INSTRUCTIONS TO FOLLOW ▸
Up to and including the line containing "Given: Open the", set down each line of the entries below exactly, starting from the first, and leave out the rest.

Items from a data source:
+===+
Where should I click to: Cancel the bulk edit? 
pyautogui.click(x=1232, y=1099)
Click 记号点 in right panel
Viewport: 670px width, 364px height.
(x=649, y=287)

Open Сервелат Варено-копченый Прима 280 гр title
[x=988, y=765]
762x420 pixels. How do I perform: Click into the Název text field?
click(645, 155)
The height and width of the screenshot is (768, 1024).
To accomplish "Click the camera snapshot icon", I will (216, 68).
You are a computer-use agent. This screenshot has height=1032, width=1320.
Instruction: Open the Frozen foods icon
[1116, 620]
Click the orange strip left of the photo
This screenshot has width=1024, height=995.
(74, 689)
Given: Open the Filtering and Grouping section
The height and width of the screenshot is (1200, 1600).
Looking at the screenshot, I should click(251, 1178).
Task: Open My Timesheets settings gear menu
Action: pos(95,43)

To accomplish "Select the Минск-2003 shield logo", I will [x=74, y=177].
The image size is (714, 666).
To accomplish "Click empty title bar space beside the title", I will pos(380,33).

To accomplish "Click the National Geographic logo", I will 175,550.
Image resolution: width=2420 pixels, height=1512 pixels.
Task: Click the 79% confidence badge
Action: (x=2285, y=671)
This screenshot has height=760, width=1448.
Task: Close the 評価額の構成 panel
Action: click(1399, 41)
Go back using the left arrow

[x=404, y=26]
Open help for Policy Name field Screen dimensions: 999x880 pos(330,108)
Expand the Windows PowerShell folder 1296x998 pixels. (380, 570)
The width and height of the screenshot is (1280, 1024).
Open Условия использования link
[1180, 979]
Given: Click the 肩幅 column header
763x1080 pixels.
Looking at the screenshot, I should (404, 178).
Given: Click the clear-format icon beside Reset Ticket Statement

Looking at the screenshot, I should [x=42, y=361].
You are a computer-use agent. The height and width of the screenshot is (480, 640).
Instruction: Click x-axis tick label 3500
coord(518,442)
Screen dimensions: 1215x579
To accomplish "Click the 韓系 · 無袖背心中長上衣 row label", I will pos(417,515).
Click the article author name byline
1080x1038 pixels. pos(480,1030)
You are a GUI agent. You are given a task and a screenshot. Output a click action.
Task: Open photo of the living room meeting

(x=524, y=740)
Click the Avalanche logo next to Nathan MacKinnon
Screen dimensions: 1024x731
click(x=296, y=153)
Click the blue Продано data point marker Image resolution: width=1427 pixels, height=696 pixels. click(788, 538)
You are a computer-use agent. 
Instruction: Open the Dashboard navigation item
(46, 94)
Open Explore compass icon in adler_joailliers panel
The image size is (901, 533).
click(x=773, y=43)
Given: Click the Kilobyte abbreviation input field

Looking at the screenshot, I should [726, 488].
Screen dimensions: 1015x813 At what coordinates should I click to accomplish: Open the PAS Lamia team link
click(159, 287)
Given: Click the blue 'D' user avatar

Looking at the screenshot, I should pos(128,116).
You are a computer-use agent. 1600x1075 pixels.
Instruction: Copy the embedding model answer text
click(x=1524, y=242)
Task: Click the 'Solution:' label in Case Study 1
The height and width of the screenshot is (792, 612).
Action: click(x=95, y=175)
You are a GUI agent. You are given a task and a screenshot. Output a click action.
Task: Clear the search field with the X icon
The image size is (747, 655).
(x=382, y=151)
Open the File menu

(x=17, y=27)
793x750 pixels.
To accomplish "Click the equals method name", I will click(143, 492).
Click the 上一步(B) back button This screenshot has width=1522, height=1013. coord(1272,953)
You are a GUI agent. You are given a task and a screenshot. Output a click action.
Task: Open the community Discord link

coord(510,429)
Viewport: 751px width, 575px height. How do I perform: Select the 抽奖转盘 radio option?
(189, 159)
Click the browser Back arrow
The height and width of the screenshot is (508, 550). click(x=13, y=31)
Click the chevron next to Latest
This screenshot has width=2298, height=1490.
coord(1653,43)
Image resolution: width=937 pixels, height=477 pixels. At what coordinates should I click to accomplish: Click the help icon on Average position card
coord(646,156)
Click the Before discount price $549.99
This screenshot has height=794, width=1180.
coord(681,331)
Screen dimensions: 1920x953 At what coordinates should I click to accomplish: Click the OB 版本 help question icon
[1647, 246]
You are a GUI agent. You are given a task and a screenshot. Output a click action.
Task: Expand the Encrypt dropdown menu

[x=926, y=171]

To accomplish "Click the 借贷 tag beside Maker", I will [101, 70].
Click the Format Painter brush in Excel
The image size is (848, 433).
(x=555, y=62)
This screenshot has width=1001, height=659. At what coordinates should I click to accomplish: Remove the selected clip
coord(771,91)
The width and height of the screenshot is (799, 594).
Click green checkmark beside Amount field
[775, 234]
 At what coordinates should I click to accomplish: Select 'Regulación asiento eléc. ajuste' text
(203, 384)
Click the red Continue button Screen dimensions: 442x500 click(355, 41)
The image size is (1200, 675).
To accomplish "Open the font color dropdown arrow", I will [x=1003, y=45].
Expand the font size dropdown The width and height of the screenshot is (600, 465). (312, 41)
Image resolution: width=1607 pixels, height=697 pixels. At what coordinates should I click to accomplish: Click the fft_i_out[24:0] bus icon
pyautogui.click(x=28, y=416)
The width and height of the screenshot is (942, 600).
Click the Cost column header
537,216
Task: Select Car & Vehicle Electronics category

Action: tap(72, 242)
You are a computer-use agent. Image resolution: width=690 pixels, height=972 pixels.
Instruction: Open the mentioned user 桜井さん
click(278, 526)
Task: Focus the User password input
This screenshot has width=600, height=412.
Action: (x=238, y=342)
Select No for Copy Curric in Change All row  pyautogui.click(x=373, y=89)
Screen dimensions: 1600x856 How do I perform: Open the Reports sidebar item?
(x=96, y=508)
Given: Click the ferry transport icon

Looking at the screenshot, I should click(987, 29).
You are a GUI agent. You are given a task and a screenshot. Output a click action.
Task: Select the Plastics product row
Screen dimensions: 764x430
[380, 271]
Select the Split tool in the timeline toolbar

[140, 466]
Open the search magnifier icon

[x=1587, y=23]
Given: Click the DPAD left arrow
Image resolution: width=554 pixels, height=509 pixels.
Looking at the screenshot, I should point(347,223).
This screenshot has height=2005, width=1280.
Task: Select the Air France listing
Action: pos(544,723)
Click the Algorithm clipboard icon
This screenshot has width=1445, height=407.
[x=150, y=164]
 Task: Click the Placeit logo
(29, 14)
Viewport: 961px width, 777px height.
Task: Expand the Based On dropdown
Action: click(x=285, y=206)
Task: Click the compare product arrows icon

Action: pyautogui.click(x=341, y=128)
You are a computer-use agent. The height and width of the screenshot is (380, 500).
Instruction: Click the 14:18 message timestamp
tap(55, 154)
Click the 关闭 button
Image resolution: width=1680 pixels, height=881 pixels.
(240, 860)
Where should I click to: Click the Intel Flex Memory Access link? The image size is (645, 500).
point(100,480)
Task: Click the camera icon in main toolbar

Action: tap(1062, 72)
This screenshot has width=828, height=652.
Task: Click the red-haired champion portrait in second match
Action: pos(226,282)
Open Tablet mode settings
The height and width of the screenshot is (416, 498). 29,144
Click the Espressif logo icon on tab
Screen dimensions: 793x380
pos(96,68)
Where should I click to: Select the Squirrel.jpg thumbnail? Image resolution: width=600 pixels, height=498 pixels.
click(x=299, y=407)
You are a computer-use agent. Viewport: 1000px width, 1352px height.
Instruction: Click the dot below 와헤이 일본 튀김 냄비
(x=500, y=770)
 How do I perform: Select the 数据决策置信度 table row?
+===+
RESULT OF THIS EXERCISE ▸
Where should I click to: Cancel the bulk edit? 
pyautogui.click(x=1232, y=1099)
Click 记号点 in right panel
Viewport: 670px width, 364px height.
(x=649, y=287)

Open Сервелат Варено-копченый Прима 280 гр title
[x=988, y=765]
762x420 pixels. How do I perform: Click into the Název text field?
click(645, 155)
The height and width of the screenshot is (768, 1024).
To accomplish "Click the camera snapshot icon", I will (216, 68).
You are a computer-use agent. This screenshot has height=1032, width=1320.
Instruction: Open the Frozen foods icon
[1116, 620]
Click the orange strip left of the photo
This screenshot has width=1024, height=995.
(74, 689)
Given: Open the Filtering and Grouping section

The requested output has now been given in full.